There’s something about being at home that just doesn’t really spark creativity in a writing sense. I did a lot of home renovations and creatively, I am a visual person, so when it came to what the album looks like that’s when all of a sudden, I wake up and I’m thinking this or that sort of thing…I think that’s where we both work so well. We both work to our strengths and a lot of trust has gone into Ben to be writing songs. I just knew that he would get it.

Ben: I think it’s funny that you say the word trust though, because I think, over the last 10 years, especially with this record, you just learn to trust yourself, or trust myself a bit more. Every artist I know has a level of neurosis that’s off the scale and it sort of comes out in different ways.

I think with the writing and our songs, and our sound and being country, there is the neurosis of like, being trying to make sure it is the best it can be. Is it country enough, is it good enough, is it this… With this record I just wrote for the sake of it.

It’s like with Brave, our first record, I love writing songs, I absolutely love songs, it’s all I really care about and along the way, you go to Nashville, you do the promos, you release the album, you have the gold records, you do all this stuff and you don’t lose sight of that…it’s just you start wondering why that song worked.

Maybe I should do this in that song, maybe I should write a song like A Thousand Hallelujahs and get everyone up. That was never the goal when we wrote that song, it was just to write an uplifting song because we felt energetic that day. I think, going back to that, it’s the basics of just resetting and trusting your instincts.

AD: It’s about just seeing what comes out?

Ben: Totally – and having the time to do that. Skydive, the song you mentioned, I just sat at the piano – like since I was a kid, I was about seven, I was meant to practice but I just loved playing – and I played and played.

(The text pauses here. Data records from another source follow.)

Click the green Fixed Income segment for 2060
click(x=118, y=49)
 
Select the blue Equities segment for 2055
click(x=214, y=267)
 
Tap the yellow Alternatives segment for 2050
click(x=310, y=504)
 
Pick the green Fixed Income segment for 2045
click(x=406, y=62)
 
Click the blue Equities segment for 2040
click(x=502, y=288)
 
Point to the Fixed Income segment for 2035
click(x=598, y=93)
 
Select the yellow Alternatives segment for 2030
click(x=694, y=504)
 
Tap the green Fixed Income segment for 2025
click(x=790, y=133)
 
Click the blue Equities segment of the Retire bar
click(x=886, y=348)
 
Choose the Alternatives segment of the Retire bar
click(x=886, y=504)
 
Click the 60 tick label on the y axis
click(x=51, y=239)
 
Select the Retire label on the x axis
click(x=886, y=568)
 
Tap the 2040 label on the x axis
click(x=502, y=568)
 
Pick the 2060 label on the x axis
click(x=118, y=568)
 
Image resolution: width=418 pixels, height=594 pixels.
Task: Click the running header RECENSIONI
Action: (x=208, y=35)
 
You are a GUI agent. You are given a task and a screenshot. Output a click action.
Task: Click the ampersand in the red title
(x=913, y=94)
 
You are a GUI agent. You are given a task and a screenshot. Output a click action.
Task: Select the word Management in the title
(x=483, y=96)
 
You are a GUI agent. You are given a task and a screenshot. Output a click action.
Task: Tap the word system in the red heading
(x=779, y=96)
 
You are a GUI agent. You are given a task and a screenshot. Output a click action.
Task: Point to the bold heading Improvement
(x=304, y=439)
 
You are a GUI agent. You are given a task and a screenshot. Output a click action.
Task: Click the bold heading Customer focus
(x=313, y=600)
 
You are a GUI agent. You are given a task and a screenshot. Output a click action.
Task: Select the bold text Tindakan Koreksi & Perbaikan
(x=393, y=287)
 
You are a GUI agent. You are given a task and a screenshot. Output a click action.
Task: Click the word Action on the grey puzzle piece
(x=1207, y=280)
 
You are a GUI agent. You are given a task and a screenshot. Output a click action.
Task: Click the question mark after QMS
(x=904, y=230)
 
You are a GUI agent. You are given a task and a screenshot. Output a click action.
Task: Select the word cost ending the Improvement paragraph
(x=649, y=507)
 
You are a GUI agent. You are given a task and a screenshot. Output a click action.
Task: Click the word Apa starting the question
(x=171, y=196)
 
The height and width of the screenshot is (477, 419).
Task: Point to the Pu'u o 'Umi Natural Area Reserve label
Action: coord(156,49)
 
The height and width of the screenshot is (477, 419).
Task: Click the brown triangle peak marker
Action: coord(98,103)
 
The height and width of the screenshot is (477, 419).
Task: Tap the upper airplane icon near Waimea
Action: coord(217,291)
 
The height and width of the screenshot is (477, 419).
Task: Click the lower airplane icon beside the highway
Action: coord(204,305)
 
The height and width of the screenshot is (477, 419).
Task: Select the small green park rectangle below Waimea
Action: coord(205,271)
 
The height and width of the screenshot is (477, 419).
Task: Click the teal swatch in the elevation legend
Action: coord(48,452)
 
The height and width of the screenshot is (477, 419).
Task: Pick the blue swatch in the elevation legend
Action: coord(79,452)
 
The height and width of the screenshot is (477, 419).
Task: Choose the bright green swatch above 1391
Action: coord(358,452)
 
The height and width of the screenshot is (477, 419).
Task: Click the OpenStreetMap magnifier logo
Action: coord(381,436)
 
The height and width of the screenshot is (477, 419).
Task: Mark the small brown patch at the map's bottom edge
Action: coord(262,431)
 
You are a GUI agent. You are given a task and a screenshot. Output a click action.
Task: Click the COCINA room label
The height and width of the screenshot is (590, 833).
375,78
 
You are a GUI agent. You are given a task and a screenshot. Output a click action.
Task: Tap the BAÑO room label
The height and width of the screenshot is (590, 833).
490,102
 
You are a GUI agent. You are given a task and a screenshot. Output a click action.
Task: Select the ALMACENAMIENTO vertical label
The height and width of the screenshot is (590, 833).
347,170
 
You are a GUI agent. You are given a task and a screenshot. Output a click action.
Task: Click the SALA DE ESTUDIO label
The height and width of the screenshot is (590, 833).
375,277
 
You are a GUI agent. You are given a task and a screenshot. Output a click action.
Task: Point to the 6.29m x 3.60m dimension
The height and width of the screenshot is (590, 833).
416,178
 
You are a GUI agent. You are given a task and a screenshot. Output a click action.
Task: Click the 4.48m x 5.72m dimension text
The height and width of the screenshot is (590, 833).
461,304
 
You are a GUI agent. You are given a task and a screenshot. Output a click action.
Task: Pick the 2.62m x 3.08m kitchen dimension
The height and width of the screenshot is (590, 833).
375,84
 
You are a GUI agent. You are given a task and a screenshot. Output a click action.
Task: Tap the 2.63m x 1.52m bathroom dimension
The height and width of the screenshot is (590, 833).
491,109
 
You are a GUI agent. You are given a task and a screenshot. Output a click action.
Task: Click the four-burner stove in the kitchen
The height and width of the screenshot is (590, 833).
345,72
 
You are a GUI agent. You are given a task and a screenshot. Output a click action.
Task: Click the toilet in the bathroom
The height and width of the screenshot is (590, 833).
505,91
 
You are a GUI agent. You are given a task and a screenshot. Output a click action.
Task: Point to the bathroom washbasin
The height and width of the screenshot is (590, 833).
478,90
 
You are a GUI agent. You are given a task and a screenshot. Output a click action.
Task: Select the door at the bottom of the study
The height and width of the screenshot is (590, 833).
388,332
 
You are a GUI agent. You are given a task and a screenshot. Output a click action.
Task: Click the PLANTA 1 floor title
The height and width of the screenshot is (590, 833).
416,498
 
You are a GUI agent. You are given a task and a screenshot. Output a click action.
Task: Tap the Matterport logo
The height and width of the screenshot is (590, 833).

I have lists of titles from my trips to Nashville. Crissie knows, you sit in session and you go ‘I’ve got this title, and this title, I’ve got this title…’ whereas with this, I just sat down and played a song and the word Skydive just came into my head and the song came out of me. So. I think it’s been an incredible journey, I can’t even begin to think and list all the things we’ve done in 10 years, but kind of unlearning everything and just going ‘right, let’s just do it,’ I think that’s why this album resonates so much.

AD: What are your goals and for the next 10 years?

Crissie: World domination! (laughter)

Ben: I’m going to moisturise a lot, because it’s funny looking at each album cover. I’ve got every record in my studio and you think ‘I was really young, we were really young’ and then you get to the last one…it’s like ohhh. (laughter)

No, I think just trying to keep the joy of it. We’re really lucky, my kids go to school with lots of professional people and they work so hard and they don’t get to see their families often. Whereas we get to go and do something we absolutely love, and we get to spend time with each other and have so much fun. You can forget that or lose sight of it when it gets busy, there are challenges along the way of course, but hopefully the next 10 years will be looking back and you know, just go, ‘that was great, let’s do it again. Here’s to the next 10 years’.

AD: Is there one goal, one venue, some amazing place or location where you just think, I want to get there.

Crissie: I would love to do arena tours. I think that’s one level we haven’t done. We have performed in a lot of arenas but always as the supporting act. I just remember when we watched Shania Twain at the arenas across the country; watching her show, her whole rig come together, it just looks like so much fun. Every step of the way, I just feel like we’ve done every venue but the arenas for ourselves would be pretty crazy.

Ben: Definitely 100% and then just US country radio. We want to have a shot and a song that breaks out there. We’re very well known on the scene in Nashville, but the reality of having a song that connects with people out there, those two things would be our goal definitely for the next 10 years.


The Shires’ new album 10 Year Plan is available to pre-order now and launches on March 11.